Stored items
------------------------------

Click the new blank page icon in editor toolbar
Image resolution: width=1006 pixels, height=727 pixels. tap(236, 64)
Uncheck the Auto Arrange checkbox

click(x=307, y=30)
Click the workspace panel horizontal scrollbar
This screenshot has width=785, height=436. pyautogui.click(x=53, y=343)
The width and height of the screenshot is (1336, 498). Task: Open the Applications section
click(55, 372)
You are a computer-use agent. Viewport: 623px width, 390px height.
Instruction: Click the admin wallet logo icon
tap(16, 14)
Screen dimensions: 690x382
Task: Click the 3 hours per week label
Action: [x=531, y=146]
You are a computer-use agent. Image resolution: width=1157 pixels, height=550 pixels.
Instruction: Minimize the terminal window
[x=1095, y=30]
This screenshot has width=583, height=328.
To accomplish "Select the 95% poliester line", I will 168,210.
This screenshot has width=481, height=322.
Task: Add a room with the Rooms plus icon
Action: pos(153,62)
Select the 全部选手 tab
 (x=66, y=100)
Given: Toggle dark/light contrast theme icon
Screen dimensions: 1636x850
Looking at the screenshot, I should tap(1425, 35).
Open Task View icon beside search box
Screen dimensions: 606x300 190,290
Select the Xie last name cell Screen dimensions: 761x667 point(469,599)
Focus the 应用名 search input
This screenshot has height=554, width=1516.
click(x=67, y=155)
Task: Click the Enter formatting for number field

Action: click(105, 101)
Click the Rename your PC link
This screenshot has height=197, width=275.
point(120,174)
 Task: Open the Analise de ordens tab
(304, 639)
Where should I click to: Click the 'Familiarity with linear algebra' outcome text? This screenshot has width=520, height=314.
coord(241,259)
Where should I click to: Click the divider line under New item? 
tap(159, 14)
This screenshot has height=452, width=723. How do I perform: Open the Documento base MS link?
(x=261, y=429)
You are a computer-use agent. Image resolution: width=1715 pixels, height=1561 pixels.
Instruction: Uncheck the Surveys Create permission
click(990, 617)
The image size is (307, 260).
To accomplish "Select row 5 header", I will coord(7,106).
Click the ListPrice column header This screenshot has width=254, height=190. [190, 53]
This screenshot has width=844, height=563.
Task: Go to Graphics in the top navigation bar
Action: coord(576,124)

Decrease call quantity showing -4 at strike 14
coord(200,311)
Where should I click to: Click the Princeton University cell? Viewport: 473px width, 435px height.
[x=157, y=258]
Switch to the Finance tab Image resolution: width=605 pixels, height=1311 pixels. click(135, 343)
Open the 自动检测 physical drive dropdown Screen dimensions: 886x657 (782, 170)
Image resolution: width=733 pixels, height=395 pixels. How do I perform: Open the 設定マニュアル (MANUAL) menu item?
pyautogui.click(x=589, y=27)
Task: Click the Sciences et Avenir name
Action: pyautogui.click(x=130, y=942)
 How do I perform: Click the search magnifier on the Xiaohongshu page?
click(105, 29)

------------------------------

=== Assigned task ===
If a line in the records above contains the string "agent", copy that line out.

=== Response area ===
You are a computer-use agent. Viewport: 623px width, 390px height.
You are a computer-use agent. Image resolution: width=1157 pixels, height=550 pixels.
You are a computer-use agent. Image resolution: width=1715 pixels, height=1561 pixels.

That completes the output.